UNESCO sites, glaciers, lakes—and Mendoza’s wine road
Ruta 40 crosses some of Argentina’s most celebrated landscapes, including five UNESCO World Heritage-listed sites mentioned along its corridor. In the south, many riders link the RN40 with big Patagonia icons such as:
- El Calafate and the Perito Moreno Glacier (a detour that’s worth budgeting time for—queues and entrance logistics can slow you down).
- The lake district around Bariloche, Villa La Angostura, and El Bolsón, where riding becomes smoother, greener, and more “road-focused.”
Further north, the RN40 brushes the vineyards around Mendoza. It’s one of the smartest places to insert a rest day into a long roadtrip in Argentina: good accommodation, solid food, and an easy reset before heading back into more remote stretches.
Stop that changes the whole mood: Los Cardones National Park
In the northwest, Los Cardones sits between roughly 2,700 and 5,000 m. The scenery is pure high-altitude desert: tall cardón cacti, wide silence, and an almost lunar palette when the sun drops. It’s the kind of place where you don’t “visit” so much as you slow down—even a short stop feels like a full scene.
Cultural Argentina: villages, weaving, and Inca traces
From the Strait of Magellan to the Tropic of Capricorn, the RN40 overlaps ancient pathways and Andean histories, including sections linked to Inca-era routes. For riders, that translates into a chain of small, lived-in towns—many shaped by livestock, farming, or local crafts (textiles included). It’s not a museum road. It’s a road where you can still find a fuel stop that doubles as a café, and a “quick break” that turns into a conversation.
Planet Ride pro tip: on long-distance roads like Ruta 40, keep your daily target realistic. On mixed surfaces and in wind, what looks like a “short day” on Google Maps can feel long. If you want to stay sharp, plan one lighter day every 3–4 riding days—especially before or after high-altitude passes.
Ride it “from the inside”: a rider’s video on RN40
To get a feel for the atmosphere, Jonathan Salamon—an itinerant poker player and motorcyclist—rode across Argentina and filmed part of the RN40 for his blog Worldpokertrip. It’s a good reminder that this road is less about ticking boxes than about living the transitions: light, scale, solitude, and sudden towns.
Video: https://www.youtube.com/watch?v=gkDl-TCNHIo
And if you want the RN40 all the way to “the end of the world,” our partner Philippe—specialist of the USA and Patagonia—takes riders down to the southern tip with the kind of pacing that makes the distance feel right.
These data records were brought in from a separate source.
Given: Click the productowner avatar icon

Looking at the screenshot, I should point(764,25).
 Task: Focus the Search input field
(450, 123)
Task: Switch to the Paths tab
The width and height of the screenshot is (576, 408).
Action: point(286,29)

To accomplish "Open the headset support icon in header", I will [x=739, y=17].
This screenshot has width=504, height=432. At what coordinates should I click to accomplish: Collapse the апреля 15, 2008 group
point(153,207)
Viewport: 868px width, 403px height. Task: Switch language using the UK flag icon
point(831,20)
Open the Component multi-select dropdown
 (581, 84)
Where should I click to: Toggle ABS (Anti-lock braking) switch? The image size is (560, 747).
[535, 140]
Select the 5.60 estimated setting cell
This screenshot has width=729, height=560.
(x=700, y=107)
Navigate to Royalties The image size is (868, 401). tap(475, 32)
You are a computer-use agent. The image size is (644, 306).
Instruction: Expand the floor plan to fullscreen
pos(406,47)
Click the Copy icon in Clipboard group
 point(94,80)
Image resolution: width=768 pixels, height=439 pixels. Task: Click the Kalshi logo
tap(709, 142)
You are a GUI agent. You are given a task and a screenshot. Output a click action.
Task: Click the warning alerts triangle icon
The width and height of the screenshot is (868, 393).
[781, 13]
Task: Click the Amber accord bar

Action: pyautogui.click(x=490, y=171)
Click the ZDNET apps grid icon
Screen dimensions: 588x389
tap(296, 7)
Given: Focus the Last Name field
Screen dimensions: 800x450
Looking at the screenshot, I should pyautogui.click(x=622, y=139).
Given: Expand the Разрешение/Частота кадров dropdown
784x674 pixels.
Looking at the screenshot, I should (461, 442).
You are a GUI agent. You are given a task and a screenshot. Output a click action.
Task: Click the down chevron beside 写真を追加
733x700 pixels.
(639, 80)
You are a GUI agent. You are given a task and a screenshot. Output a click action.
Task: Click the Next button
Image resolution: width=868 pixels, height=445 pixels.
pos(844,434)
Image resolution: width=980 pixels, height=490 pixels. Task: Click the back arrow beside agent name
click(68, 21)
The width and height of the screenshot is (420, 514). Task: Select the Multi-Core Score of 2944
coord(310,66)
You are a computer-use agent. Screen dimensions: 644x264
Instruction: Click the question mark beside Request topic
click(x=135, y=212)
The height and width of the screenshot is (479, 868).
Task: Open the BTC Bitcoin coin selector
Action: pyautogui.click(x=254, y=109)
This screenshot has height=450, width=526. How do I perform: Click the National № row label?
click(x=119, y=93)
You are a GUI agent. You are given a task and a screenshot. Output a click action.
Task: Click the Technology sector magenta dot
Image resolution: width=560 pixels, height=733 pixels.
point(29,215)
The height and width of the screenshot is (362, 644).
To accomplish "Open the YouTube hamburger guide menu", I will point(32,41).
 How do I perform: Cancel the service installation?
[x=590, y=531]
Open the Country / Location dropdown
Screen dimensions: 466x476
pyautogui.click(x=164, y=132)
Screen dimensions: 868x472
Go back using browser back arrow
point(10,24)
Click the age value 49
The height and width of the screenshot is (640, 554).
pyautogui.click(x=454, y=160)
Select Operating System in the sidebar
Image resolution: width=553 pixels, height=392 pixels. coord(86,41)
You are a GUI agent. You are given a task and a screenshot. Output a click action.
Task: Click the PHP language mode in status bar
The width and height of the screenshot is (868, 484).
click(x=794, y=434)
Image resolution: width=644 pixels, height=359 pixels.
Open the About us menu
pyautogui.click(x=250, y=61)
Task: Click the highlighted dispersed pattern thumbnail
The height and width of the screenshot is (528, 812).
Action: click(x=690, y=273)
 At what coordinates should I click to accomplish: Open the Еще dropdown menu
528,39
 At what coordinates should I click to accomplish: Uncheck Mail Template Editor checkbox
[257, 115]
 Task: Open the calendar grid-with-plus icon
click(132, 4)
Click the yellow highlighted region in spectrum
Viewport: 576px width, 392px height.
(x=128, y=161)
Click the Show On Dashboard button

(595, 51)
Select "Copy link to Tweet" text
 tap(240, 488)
2026 updates worth knowing before you go
- Offline navigation: plan for long no-signal stretches. Download offline maps and keep a backup route file; don’t rely on live coverage.
- Wind management in Patagonia: build earlier starts into your days—afternoons can be physically tiring when the wind picks up.
- Altitude + hydration: in the northwest, dryness and altitude stack quickly. Carry extra water even on “short” days.
- Fuel strategy: treat every reliable station as an opportunity. Remote intervals can be longer than expected if a pump is out or hours are reduced.
Mini-FAQ
How long do you need for Ruta 40?
For the full length, think in multiple weeks. Many riders choose a region (northwest, Mendoza area, or Patagonia) to keep the pace enjoyable.
Is Ruta 40 fully paved?
No. Expect a mix of tarmac and gravel depending on the province and the section—ride planning should match your bike, tires, and comfort on loose surfaces.
When is the best season for an RN40 roadtrip?
It depends on your section: the far south is more comfortable in warmer months, while high-altitude passes in the northwest can be sensitive to weather swings. Build flexibility into your schedule.